Horizon 2020, the EU’s next research and innovation funding programme, should act as the catalyst for building critical mass for research and innovation in Wales, the Welsh Government’s Enterprise and Business Committee has said.
Horizon 2020 is the follow-up to the Framework 7 programme (FP7), and will run from 2014 to 2020. The official proposal suggests it would spend about €80 billion (£62bn) during that period.
The committee says that Wales needs to tackle its current “under performing” in securing EU research funding. It quotes numbers showing that under the 2007-2013 FP7 Wales secured €84m (£66m) of funding, which is only 2.26 per cent of the total UK share. Scotland secured 9.4 per cent of funding.
The report suggests that the Welsh higher education sector should therefore provide information on the levels of participation in the 2013 call under FP7 to assess whether current support for drafting and submitting funding bids is making any difference.
Meanwhile, the Welsh Government should consider developing a so-called CoFund Initiative under Horizon 2020, which covers regional and national fellowship programmes for research career development.

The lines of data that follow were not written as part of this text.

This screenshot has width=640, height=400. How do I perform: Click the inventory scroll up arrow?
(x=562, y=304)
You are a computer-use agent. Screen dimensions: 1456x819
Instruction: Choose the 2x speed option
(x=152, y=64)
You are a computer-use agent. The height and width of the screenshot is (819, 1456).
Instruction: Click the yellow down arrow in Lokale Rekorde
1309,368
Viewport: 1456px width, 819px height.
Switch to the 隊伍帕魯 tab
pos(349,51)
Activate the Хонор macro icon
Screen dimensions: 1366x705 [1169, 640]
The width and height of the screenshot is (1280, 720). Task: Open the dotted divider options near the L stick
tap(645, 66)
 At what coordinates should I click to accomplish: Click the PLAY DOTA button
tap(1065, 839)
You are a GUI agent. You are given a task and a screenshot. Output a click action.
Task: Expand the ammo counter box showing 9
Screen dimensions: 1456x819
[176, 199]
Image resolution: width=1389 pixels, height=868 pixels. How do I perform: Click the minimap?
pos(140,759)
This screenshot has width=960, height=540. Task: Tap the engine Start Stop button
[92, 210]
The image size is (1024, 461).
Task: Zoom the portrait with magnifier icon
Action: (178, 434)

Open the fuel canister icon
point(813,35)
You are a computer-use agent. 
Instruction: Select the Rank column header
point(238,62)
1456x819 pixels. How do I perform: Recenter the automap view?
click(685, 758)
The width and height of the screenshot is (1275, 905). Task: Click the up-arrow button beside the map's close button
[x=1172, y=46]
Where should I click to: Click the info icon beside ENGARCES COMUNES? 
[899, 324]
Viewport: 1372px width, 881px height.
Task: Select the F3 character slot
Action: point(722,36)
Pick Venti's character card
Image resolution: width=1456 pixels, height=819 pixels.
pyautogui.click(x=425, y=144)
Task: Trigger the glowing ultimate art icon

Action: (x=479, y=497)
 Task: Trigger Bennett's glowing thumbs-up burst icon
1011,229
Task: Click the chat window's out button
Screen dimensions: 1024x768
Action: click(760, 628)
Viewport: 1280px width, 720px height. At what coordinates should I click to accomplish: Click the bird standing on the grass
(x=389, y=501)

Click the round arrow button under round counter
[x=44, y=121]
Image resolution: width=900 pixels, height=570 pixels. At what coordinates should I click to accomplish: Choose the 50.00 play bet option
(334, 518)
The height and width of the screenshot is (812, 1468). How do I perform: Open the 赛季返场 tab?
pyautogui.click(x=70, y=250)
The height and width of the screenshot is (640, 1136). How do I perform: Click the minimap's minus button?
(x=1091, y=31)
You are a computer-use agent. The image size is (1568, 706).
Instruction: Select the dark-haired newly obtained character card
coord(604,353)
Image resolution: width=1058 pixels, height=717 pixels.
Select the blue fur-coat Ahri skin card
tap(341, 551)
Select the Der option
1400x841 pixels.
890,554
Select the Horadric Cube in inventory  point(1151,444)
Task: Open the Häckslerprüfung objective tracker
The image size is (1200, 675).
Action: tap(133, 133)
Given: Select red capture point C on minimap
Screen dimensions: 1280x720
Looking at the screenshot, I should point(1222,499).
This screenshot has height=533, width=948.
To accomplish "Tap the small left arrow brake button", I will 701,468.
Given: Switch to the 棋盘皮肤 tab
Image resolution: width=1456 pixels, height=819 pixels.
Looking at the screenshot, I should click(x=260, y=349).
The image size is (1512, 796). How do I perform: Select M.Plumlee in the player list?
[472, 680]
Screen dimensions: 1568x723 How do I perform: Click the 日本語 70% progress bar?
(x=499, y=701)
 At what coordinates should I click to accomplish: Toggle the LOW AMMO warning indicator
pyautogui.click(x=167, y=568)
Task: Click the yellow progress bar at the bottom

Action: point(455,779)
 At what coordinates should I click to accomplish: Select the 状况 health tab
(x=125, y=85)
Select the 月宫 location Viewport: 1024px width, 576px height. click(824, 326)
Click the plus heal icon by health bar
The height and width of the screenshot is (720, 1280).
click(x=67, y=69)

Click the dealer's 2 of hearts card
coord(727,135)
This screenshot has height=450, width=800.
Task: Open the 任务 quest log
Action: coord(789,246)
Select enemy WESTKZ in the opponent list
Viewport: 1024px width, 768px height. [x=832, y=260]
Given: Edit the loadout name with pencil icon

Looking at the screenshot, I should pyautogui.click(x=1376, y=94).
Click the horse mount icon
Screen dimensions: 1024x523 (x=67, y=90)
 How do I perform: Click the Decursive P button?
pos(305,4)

The country should also make sure it capitalises on “achieving synergies” between the Horizon 2020 and EU structural funds. The latter, it recommends, could be used to support projects that fail to secure Horizon 2020 funding; to finance commercialisation of research; and for post-graduate programmes.
In addition, the government has to address the European Commission proposal that regions will have to develop “smart specialisation strategies” to access structural funds in the future. The report recommends that the government “drive forward a smart specialisation strategy, in consultation with key stakeholders, which aims to create a real culture of innovation throughout academia and industry in Wales”.
The committee also recommends that the government sets out its position on the Horizon 2020 proposal.
However, it says it would like to see an amendment to the proposal to maintain the 2014 budget for the Marie Curie Actions programme for researcher exchange. It argues that Welsh universities are particularly strong in securing funding through this programme, with 15 per cent of the FP7 funding secured by Welsh organisations coming from the Marie Cure Actions. This, it adds, is higher than the EU average.
“We see [the Horizon 2020 proposals] presenting a significant challenge and important opportunity for increasing the competitiveness of the higher education sector in Wales, and for strengthening engagement between higher education and business, both at home and abroad,” said Nick Ramsay, chairman of the committee, in a statement.
“We recognise that Wales’s achievements in attracting research funding as a whole will not be transformed instantly, but we hope that Horizon 2020 will be a catalyst for Welsh Government, higher education and business to build together the critical mass for research and innovation to help transform the Welsh economy in the future,” he said.